I recently started working on Bach’s third prelude in the Well-Tempered Clavier, from book 1. If you don’t know the Well-Tempered Clavier, here is a short introduction: Bach wrote 2 series of prelude-and-fugue pairs, in each of the 24 major and minor keys, for a total of 48 pieces. The third prelude of volume 1 is in C# major. C# major has 7 sharps (every note is sharp), which is a daunting key signature for any musician to tackle. Needless to say, it is an exercise of the brain—but more importantly for us to realize, it is an exercise in faith.
Bach’s predecessors were limited in how many different keys they could write in, because the tuning system did not allow for certain “remote” keys, such as C# major, to sound properly. In fact, intervals in the C# major scale are rather ugly in traditional tuning methods. So, in order to write a piece in C# major, and sound good, Bach discovered a new way of tuning his harpsichord. Other composers knew about this system of equal temperament, but no one had before composed such a complete set of works to prove how well it worked. Nevertheless, when one’s fingers had touched the keys, there must have been some doubt as to whether the chords would sound beautiful as in C major, or like chaos.
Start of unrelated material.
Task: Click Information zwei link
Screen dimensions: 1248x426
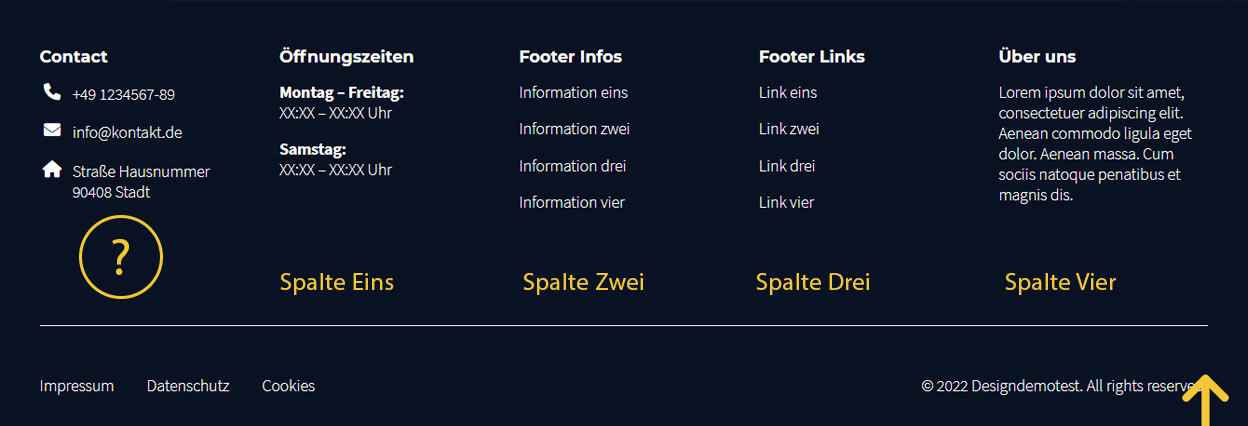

A new system of fingering was also needed to execute this piece effectively, since all of the black keys are used and the notes are situated so that you must use more fingers than tradition allowed for. According to the biographical sketch by Philip Hale at the front of my addition, “Before Bach, the little finger and the thumb were almost never used…Bach employed all the fingers equally; he had invented his own system of fingering for conquering difficulties, and it rested chiefly on the use of the thumb.” Your piano teacher probably told you never to play a black note with your thumb. Not possible here! Well, not for me at least. I wonder how long Bach trembled for fear that he would get some type of injury by using his hands in such unorthodox ways. 150 years later, Robert Schumann (1810-1856) suffered serious damage to his hand by trying to extend the strength and range of his fingers.
For the performer, reading the Prelude in C# major is a leap of faith as well. In C# major, every note is sharp, which means that even e and b are sharp. Since there is no black note to the right of either, the sharp versions of them are f and c, respectively. So, to play f but think e# is a big challenge in cognitive dissonance. You must have faith that the key you sink down into will actually produce the right sound.
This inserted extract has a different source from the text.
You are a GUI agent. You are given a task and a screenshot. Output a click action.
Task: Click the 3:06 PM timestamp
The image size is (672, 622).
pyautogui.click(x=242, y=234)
In performance, none of these issues are apparent to anyone. All of the work done behind the scenes, from the composer’s pen to the musician’s metronome, is where the faith work happens. Any musician will tell you that a lot of doubt creeps in our minds in the first moments of learning a new piece. I merely wanted to make you aware of the special nature of this piece—the work done by the composer and the practicing done by the performer are both works of some significant faith. This should not be surprising, since Bach’s faith in God is well-documented. Even the little notes that sound so innocuous and charming in performance were worked out with great courage and peace with unknown forces by his masterly hand.